— ABOUT THIS EXERCISE —
The entries underneath need to be duplicated exactly, with none omitted.

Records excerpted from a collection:
************
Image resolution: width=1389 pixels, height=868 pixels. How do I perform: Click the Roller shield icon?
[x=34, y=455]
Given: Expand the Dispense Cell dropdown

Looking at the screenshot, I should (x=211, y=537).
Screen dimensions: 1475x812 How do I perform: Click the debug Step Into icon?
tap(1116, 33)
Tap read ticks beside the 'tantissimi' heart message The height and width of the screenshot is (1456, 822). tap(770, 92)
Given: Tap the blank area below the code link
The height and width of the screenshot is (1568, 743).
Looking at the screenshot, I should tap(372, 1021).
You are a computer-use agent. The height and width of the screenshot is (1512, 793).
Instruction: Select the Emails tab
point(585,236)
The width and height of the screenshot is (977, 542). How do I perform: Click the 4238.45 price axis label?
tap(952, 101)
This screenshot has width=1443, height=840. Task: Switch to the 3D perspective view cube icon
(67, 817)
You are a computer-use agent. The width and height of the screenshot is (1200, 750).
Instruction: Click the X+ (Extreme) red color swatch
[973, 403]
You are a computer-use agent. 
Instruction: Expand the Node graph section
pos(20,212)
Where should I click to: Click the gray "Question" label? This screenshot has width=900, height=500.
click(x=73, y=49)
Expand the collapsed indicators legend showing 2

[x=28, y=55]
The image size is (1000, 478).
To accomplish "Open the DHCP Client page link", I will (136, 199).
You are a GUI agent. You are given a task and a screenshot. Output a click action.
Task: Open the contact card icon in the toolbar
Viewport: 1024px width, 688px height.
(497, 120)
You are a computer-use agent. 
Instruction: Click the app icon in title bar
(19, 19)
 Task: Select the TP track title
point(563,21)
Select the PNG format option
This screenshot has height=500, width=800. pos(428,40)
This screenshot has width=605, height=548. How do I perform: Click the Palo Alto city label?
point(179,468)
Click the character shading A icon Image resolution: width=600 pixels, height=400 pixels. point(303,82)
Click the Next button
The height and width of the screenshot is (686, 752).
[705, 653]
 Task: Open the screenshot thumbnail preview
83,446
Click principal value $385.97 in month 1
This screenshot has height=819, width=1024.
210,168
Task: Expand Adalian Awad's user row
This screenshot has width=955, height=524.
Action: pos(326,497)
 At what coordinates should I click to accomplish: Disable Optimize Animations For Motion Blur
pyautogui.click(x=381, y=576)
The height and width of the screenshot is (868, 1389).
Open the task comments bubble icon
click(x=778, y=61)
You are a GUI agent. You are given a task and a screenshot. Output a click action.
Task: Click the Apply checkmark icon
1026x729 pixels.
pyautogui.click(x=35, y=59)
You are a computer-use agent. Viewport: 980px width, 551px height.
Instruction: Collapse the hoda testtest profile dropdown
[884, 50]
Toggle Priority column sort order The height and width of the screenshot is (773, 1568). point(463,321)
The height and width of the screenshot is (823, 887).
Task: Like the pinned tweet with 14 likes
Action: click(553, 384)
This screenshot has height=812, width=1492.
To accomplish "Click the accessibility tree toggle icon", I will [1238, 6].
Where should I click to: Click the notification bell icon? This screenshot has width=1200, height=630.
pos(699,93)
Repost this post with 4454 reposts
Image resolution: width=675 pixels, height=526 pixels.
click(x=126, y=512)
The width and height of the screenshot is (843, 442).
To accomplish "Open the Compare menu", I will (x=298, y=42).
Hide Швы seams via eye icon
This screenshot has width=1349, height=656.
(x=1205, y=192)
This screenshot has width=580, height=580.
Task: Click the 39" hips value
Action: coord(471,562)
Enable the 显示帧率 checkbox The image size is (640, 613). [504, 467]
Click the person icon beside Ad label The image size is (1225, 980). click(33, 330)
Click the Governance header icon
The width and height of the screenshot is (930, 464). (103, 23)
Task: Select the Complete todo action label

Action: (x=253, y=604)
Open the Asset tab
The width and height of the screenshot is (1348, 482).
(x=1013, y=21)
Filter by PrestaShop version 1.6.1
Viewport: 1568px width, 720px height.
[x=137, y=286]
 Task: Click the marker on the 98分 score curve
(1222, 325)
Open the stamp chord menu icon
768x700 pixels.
************
— ANSWER FOR THE TASK —
Image resolution: width=1389 pixels, height=868 pixels. How do I perform: Click the Roller shield icon?
[x=34, y=455]
Given: Expand the Dispense Cell dropdown

Looking at the screenshot, I should (x=211, y=537).
Screen dimensions: 1475x812 How do I perform: Click the debug Step Into icon?
tap(1116, 33)
Tap read ticks beside the 'tantissimi' heart message The height and width of the screenshot is (1456, 822). tap(770, 92)
Given: Tap the blank area below the code link
The height and width of the screenshot is (1568, 743).
Looking at the screenshot, I should tap(372, 1021).
You are a computer-use agent. The height and width of the screenshot is (1512, 793).
Instruction: Select the Emails tab
point(585,236)
The width and height of the screenshot is (977, 542). How do I perform: Click the 4238.45 price axis label?
tap(952, 101)
This screenshot has width=1443, height=840. Task: Switch to the 3D perspective view cube icon
(67, 817)
You are a computer-use agent. The width and height of the screenshot is (1200, 750).
Instruction: Click the X+ (Extreme) red color swatch
[973, 403]
You are a computer-use agent. 
Instruction: Expand the Node graph section
pos(20,212)
Where should I click to: Click the gray "Question" label? This screenshot has width=900, height=500.
click(x=73, y=49)
Expand the collapsed indicators legend showing 2

[x=28, y=55]
The image size is (1000, 478).
To accomplish "Open the DHCP Client page link", I will (136, 199).
You are a GUI agent. You are given a task and a screenshot. Output a click action.
Task: Open the contact card icon in the toolbar
Viewport: 1024px width, 688px height.
(497, 120)
You are a computer-use agent. 
Instruction: Click the app icon in title bar
(19, 19)
 Task: Select the TP track title
point(563,21)
Select the PNG format option
This screenshot has height=500, width=800. pos(428,40)
This screenshot has width=605, height=548. How do I perform: Click the Palo Alto city label?
point(179,468)
Click the character shading A icon Image resolution: width=600 pixels, height=400 pixels. point(303,82)
Click the Next button
The height and width of the screenshot is (686, 752).
[705, 653]
 Task: Open the screenshot thumbnail preview
83,446
Click principal value $385.97 in month 1
This screenshot has height=819, width=1024.
210,168
Task: Expand Adalian Awad's user row
This screenshot has width=955, height=524.
Action: pos(326,497)
 At what coordinates should I click to accomplish: Disable Optimize Animations For Motion Blur
pyautogui.click(x=381, y=576)
The height and width of the screenshot is (868, 1389).
Open the task comments bubble icon
click(x=778, y=61)
You are a GUI agent. You are given a task and a screenshot. Output a click action.
Task: Click the Apply checkmark icon
1026x729 pixels.
pyautogui.click(x=35, y=59)
You are a computer-use agent. Viewport: 980px width, 551px height.
Instruction: Collapse the hoda testtest profile dropdown
[884, 50]
Toggle Priority column sort order The height and width of the screenshot is (773, 1568). point(463,321)
The height and width of the screenshot is (823, 887).
Task: Like the pinned tweet with 14 likes
Action: click(553, 384)
This screenshot has height=812, width=1492.
To accomplish "Click the accessibility tree toggle icon", I will [1238, 6].
Where should I click to: Click the notification bell icon? This screenshot has width=1200, height=630.
pos(699,93)
Repost this post with 4454 reposts
Image resolution: width=675 pixels, height=526 pixels.
click(x=126, y=512)
The width and height of the screenshot is (843, 442).
To accomplish "Open the Compare menu", I will (x=298, y=42).
Hide Швы seams via eye icon
This screenshot has width=1349, height=656.
(x=1205, y=192)
This screenshot has width=580, height=580.
Task: Click the 39" hips value
Action: coord(471,562)
Enable the 显示帧率 checkbox The image size is (640, 613). [504, 467]
Click the person icon beside Ad label The image size is (1225, 980). click(33, 330)
Click the Governance header icon
The width and height of the screenshot is (930, 464). (103, 23)
Task: Select the Complete todo action label

Action: (x=253, y=604)
Open the Asset tab
The width and height of the screenshot is (1348, 482).
(x=1013, y=21)
Filter by PrestaShop version 1.6.1
Viewport: 1568px width, 720px height.
[x=137, y=286]
 Task: Click the marker on the 98分 score curve
(1222, 325)
Open the stamp chord menu icon
768x700 pixels.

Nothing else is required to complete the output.